EDIT: This posts covered Bitmessage protocol v1.0 before it switched to OpenSSL ECC because of these problems.
When I heard about Bitmessage (http://bitmessage.org) I was pleased to find a new privacy/security preserving project being born.
But after I looked at the source code and grasped the crypto protocol (which is not described in the white paper), I got disappointed.
It seems that was not the intend of the developers to create a snake-oil cryptography product, since the application is open-source, nevertheless it implements the crypto so badly that the protocol would need a complete redesign to be of real use.
One thing I noticed is that clients sends acknowledge messages when they are able to decrypt a message. I realized that this could probably be used as a side channel to recover the user’s private key.

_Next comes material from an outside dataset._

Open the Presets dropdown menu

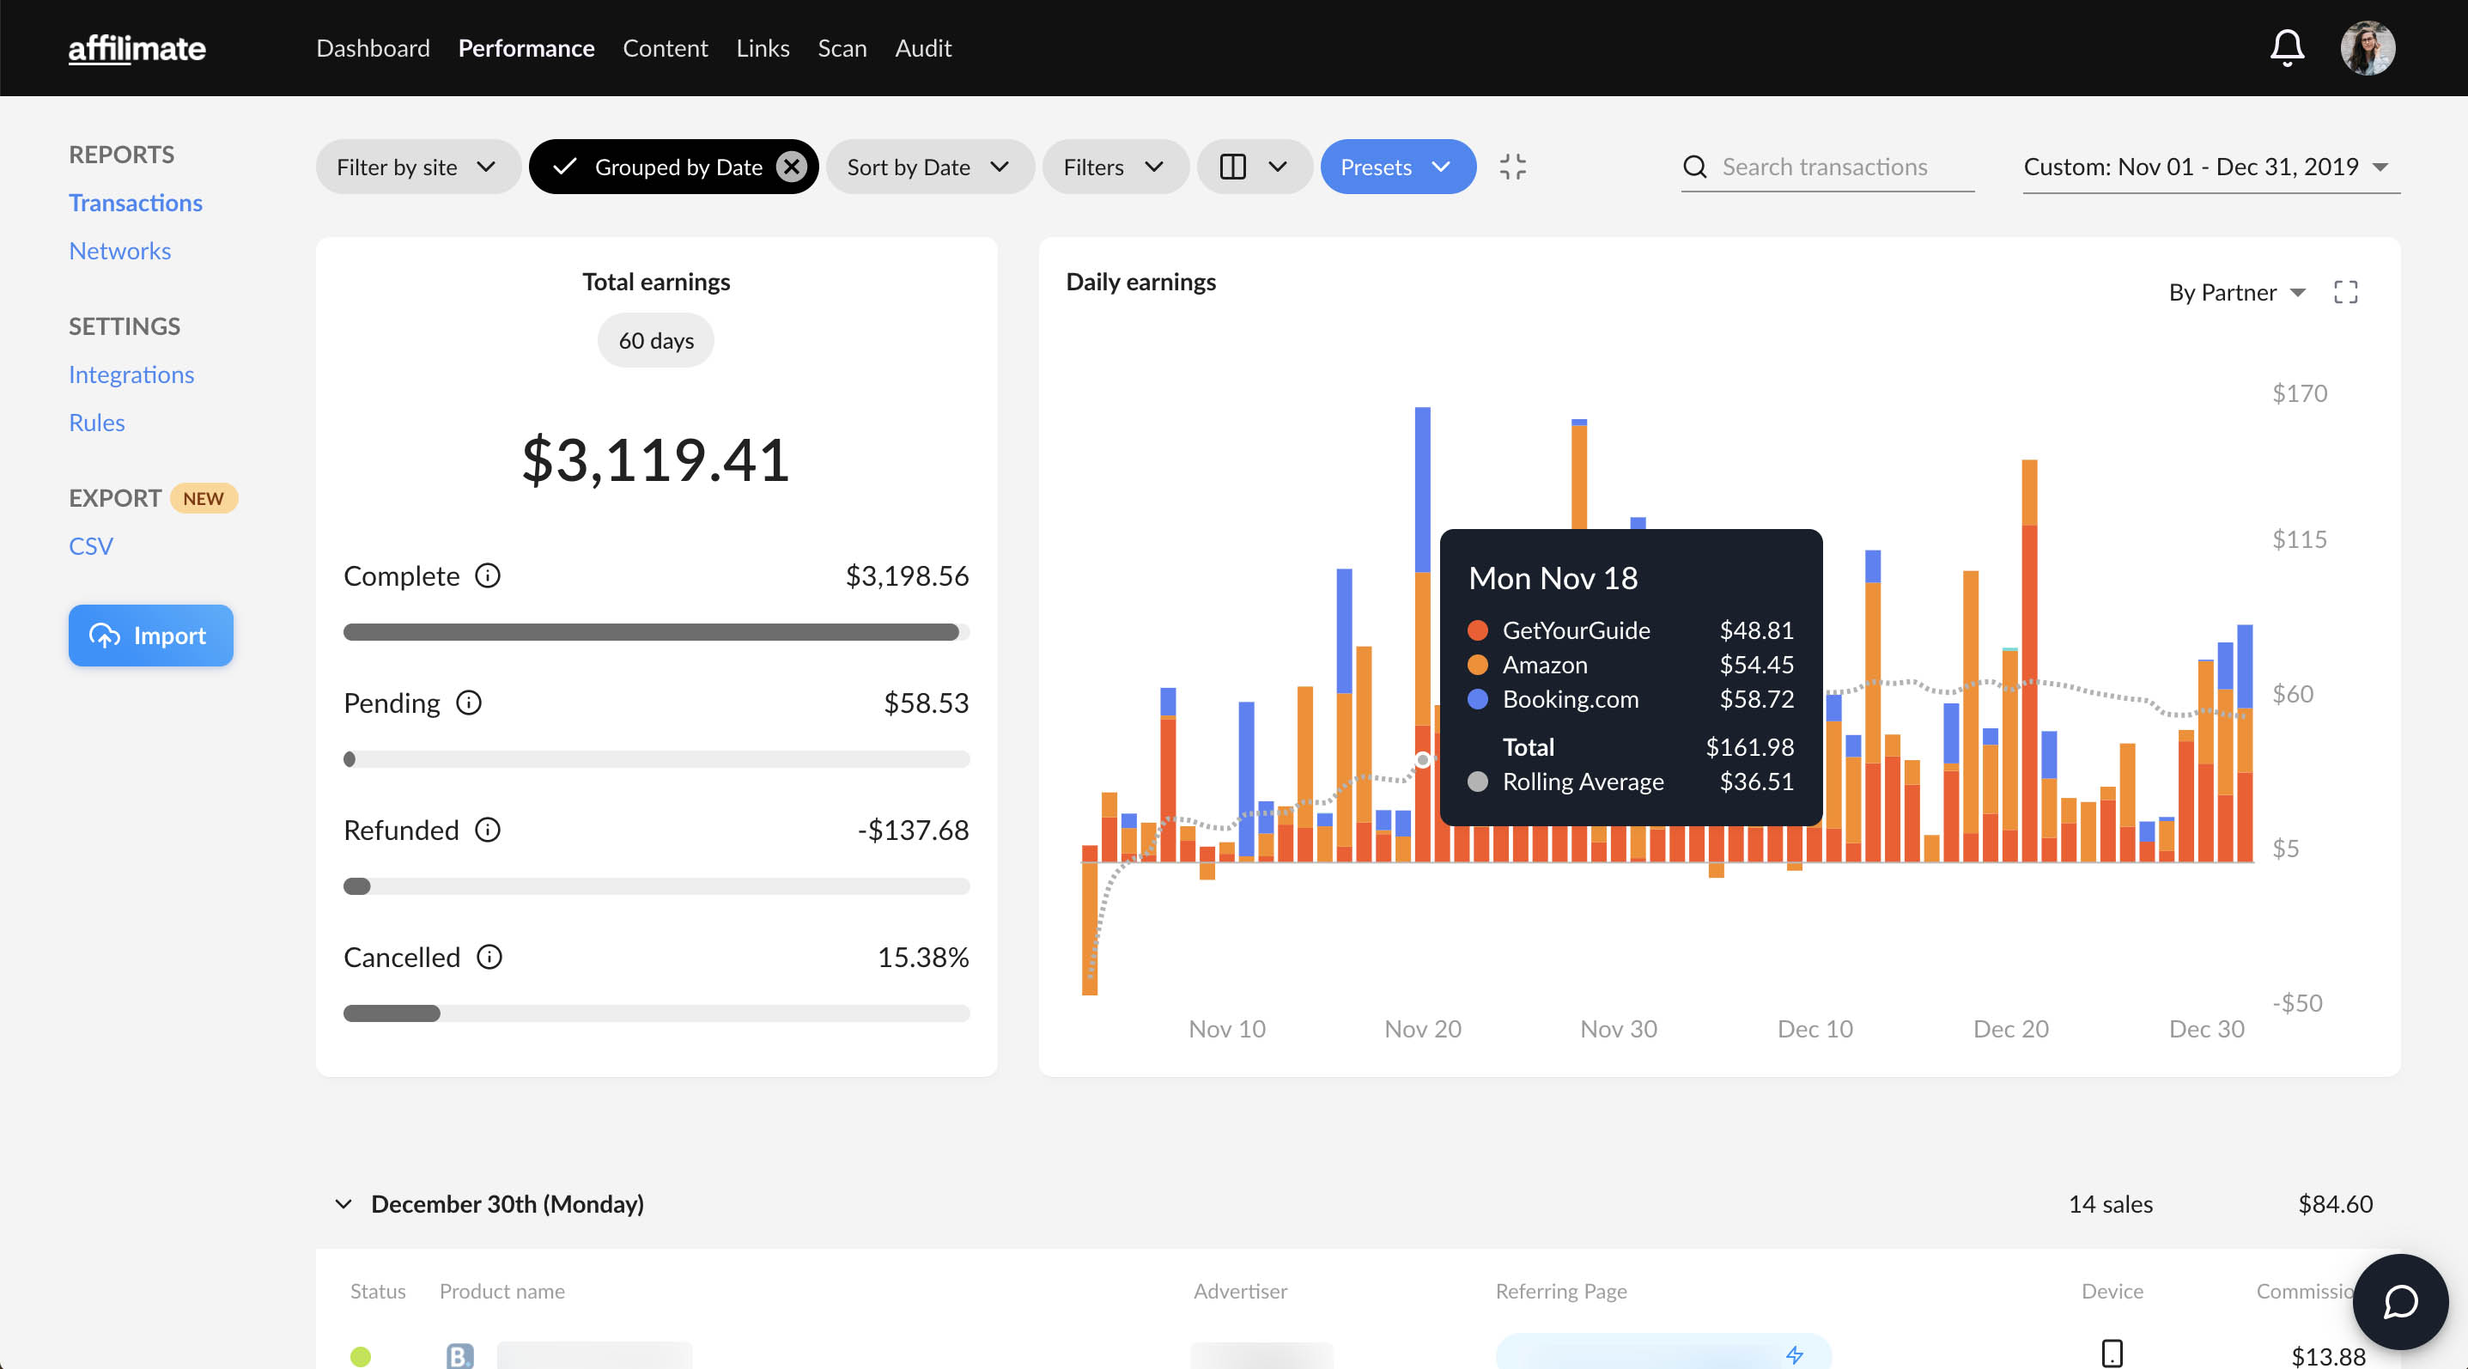pos(1397,165)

The protocol does not use Authenticated encryption (http://en.wikipedia.org/wiki/Authenticated_encryption) or MACs to verify messages before decrypting public key encrypted messages. Also the same RSA keys are used both for signing and for encryption/decryption. Bad idea, and can lead to an attack.
Then I noticed that decrypt_bigfile(), which is used to decrypt broadcast messages, does not use hybrid encryption (it uses plain RSA!) and has no method for chaining.
Each message is broken into blocks, and each block is independently encrypted using RSA. That means that an attacker can reorder blocks within a message and still create a valid message. Also the attacker can construct a new message by mixing blocks from other captured messages. Since the first block of each message contains the headers, it’s possible to take the first block of an existing message and append blocks of some other messages, creating completely valid new ones. The PoW does not help stopping an attacker from building long messages, since the hash target is little affected by additional blocks (since a contant payloadLengthExtraBytes is added to make short messages more difficult)
At this time I had all the tools to implement a Bleichenbacher attack.
Then I forced decrypt_bigfile() to implements a perfect Bleichenbacher oracle:
1. We take the first block of a 2-block message and re-use it.
2. We modify the second block according to Bleichenbacher attack
3. We add many copies of the second block (the original one) afterwards, e.g. 50 blocks.
If the PKCS#1 1.5 padding of the second block is incorrect, then the function decrypt_bigfile() will fail fast. If the padding is correct then the remaining blocks will be checked and that will take additional measurable time.
If the PKCS padding of the second block is correct, the destination node Bitmessage application will send an ack. If it’s not, then the destination node will keep silent.
The attack was not tested in practice, and since the code that sends the ack back is horribly to read, I’m not planning to implement an exploit. It may be the case that it’s not possible to successfully implement it.
But anyway, it’s enough for my to consider Bitmessage completely flawed by design.
EDIT: Atheros user of Bitcointalk.org pointed out that the signature verification right after the message decryption would deter such attack. That’s correct. Still the attack can be executed using the timing attack. It’s easy to detect if 100 RSA blocks are being decrypted or just only two from a connected peer. Right after the Bleichenbacher message the attacker sends another message, such as “ping”, that must be acknowledged with mesage “pong”. If it takes one second to process, then 100 blocks have been decrypted. If it takes 100 msec, then only two blocks have been decrypted. I’m sure there are still other ways to detect the correct/incorrect PKCS padding and carry the attack.